===== Data shown =====

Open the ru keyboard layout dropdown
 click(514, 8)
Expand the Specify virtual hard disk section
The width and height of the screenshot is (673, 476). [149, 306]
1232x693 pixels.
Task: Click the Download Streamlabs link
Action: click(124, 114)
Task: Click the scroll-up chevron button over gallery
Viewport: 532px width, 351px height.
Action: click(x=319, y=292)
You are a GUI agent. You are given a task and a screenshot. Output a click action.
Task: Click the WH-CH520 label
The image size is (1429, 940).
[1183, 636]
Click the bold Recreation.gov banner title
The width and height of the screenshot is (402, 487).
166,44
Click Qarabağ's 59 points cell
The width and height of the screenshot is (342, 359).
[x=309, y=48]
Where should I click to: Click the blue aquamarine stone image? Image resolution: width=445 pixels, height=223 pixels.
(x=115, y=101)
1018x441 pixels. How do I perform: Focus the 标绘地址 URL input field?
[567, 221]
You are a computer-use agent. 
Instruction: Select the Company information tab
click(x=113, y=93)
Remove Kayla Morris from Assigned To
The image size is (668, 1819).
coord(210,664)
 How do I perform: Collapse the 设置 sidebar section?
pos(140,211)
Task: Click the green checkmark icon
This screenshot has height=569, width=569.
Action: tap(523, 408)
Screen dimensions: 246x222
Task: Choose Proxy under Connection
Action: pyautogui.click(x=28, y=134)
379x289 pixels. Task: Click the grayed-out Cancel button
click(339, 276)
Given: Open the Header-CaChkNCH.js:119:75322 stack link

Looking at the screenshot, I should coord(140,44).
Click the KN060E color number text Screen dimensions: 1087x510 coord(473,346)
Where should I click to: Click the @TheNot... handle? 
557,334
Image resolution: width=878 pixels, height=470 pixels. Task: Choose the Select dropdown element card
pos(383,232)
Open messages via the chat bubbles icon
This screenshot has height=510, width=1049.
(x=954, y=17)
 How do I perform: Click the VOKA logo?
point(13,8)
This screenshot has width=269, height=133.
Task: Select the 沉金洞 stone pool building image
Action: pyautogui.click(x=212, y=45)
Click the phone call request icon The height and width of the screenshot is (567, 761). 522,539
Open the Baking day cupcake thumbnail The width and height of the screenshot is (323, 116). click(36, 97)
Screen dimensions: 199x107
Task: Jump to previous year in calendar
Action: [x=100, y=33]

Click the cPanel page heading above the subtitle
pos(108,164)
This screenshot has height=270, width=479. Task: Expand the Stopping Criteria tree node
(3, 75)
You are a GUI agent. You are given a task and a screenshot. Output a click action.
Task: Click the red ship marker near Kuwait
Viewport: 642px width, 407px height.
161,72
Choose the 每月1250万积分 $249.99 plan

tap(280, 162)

=====

* Problem requirements *
What is needed is an exact copy of the line containing "379x289 pixels. Task: Click" and each line after it, through the final line of the entries above.

* Answer box *
379x289 pixels. Task: Click the grayed-out Cancel button
click(339, 276)
Given: Open the Header-CaChkNCH.js:119:75322 stack link

Looking at the screenshot, I should coord(140,44).
Click the KN060E color number text Screen dimensions: 1087x510 coord(473,346)
Where should I click to: Click the @TheNot... handle? 
557,334
Image resolution: width=878 pixels, height=470 pixels. Task: Choose the Select dropdown element card
pos(383,232)
Open messages via the chat bubbles icon
This screenshot has height=510, width=1049.
(x=954, y=17)
 How do I perform: Click the VOKA logo?
point(13,8)
This screenshot has width=269, height=133.
Task: Select the 沉金洞 stone pool building image
Action: pyautogui.click(x=212, y=45)
Click the phone call request icon The height and width of the screenshot is (567, 761). 522,539
Open the Baking day cupcake thumbnail The width and height of the screenshot is (323, 116). click(36, 97)
Screen dimensions: 199x107
Task: Jump to previous year in calendar
Action: [x=100, y=33]

Click the cPanel page heading above the subtitle
pos(108,164)
This screenshot has height=270, width=479. Task: Expand the Stopping Criteria tree node
(3, 75)
You are a GUI agent. You are given a task and a screenshot. Output a click action.
Task: Click the red ship marker near Kuwait
Viewport: 642px width, 407px height.
161,72
Choose the 每月1250万积分 $249.99 plan

tap(280, 162)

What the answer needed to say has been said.